▶ [EXCERPT PROVIDED]
★ ★ ★ ★
Click here to read my review of opening night film NOT QUITE HOLLYWOOD
Click here to read LATAURO @ MIFF #1: THE SAGA BEGINS...
Click here to read LATAURO @ MIFF #2: IT AIN'T ALL WINE AND ROSES
Click here to read LATAURO @ MIFF #3: EVERYONE'S A CRITIC? REALLY?
Click here to read LATAURO @ MIFF #4: THE LESSER UNION
Click here to read LATAURO @ MIFF #5: THE ROAD WARRIOR RETURNS
Click here to read LATAURO @ MIFF #6: THE CINEMATIC OLYMPICS

LATAURO @ MIFF 08 #7: ...THE SAGA CONCLUDES

The final Melbourne International Film Festival wrap-up! Below are the five films I saw on MIFF's last day, and a wrap-up of the best and worst of the festival.

DEREK

I didn't actually know anything about Derek Jarman, the English experimental artist who died from AIDS in the 1990s, so I had no real frame of reference to judge the film by; anything I needed to know about him would need to be contained within the doco. Written and narrated by Jarman's friend Tilda Swinton, this is a terrific and enlightening film about what it meant to be a gay artist in Thatcher's England. The film's real strength is that the majority of Jarman's story is told by Jarman himself, in archival interview footage. This very personal telling of the man's story (intercut with pieces by someone who knew him very well) made for a great watch, and my ignorance as to his work became irrelevant. A fascinating doco that's worth the time.

ASHES OF TIME REDUX

I haven't seen nearly as much as I should of Wong Kar Wai's films, but everything I've seen, I've loved. ASHES OF TIME REDUX was, therefore, an automatic must-see for me, despite the fact that I'd not seen the original. Unfortunately, my weekend was beginning to catch up with me, and the minimal sleep I'd had over the past two nights caused me to nod off during about half of this film. Not the fault of the film; I was just exhausted. What little I saw looked like a well-shot martial arts film that's laden with melodrama if I want to be kind, or soap operatics if I don't. I won't pass too much judgment due to my unavoidable napping, so I'll move quickly on...

I THINK WE'RE ALONE NOW

The tale of two fans obsessed with pop singer Tiffany sounded good on paper, and the two certainly deliver. Both of these guys are convinced that they're destined to be with Tiffany, and it's fascinating to watch their obsessions manifest. One has Asperger's Syndrome, and the other was born an hermaphrodite, and has clearly suffered from some serious gender identity problems. It's impossible not to feel a lot of sympathy for these guys, but the film doesn't really emphasise this. Far too often, it feels like the filmmakers are making fun of these two, inviting us to laugh at them by lingering on a shot for too long, or adding some heavy-handed juxtaposition. That's not to say there isn't a great deal of amusement to be gained from the situation of these guys, but the way we're invited to laugh at them feels mean-spirited, and made everyone I saw the film with leave with a pretty nasty feeling. There are also a couple of instances where it's obvious the filmmakers have directly interfered; these two guys get in contact with one another with no explanation of how they came to meet, and the whole exercise is obviously orchestrated to give the doco a decent ending. It's an amazing tale, but that amazement comes from the subjects themselves; their stories should probably have been told with a little more restraint.
★ ★ ★ ★
▶ [SHORT EXERCISE A]
Please condense the paragraph in the festival wrap-up that opens "I didn't actually know anything about Derek Jarman" into a shorter version that keeps its main facts.
▶ [SHORT EXERCISE B]
Quote the festival wrap-up word for word, starting where it reads "Click here to read LATAURO @ MIFF #4: THE" and stopping after "of the festival.".
The data after this point has no connection to the festival wrap-up.

▶ [RECORDED DATA]
★ ★ ★ ★
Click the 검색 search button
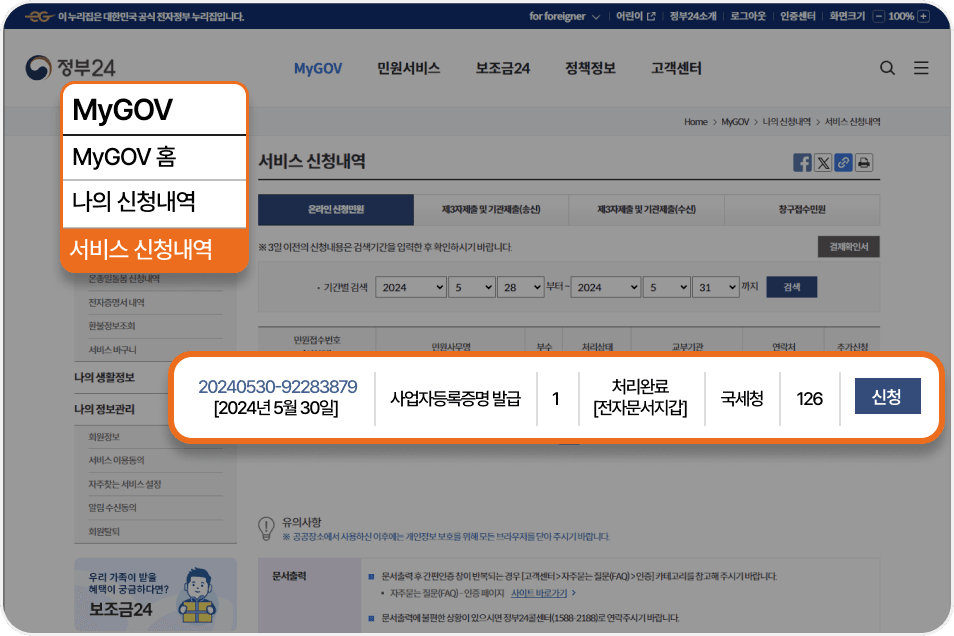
★ ★ ★ ★
▶ [WORKED ANSWER A]
With no prior knowledge of Derek Jarman, the English experimental artist who died from AIDS in the 1990s, the reviewer relied on the documentary for everything. Written and narrated by his friend Tilda Swinton, it is a terrific, enlightening film about being a gay artist in Thatcher's England. Its main strength is that Jarman tells most of his own story through archival interview footage, intercut with pieces by someone who knew him well. This made the reviewer's unfamiliarity with his work irrelevant. It is a fascinating doco worth the time.

▶ [WORKED ANSWER B]
Click here to read LATAURO @ MIFF #4: THE LESSER UNION
Click here to read LATAURO @ MIFF #5: THE ROAD WARRIOR RETURNS
Click here to read LATAURO @ MIFF #6: THE CINEMATIC OLYMPICS

LATAURO @ MIFF 08 #7: ...THE SAGA CONCLUDES

The final Melbourne International Film Festival wrap-up! Below are the five films I saw on MIFF's last day, and a wrap-up of the best and worst of the festival.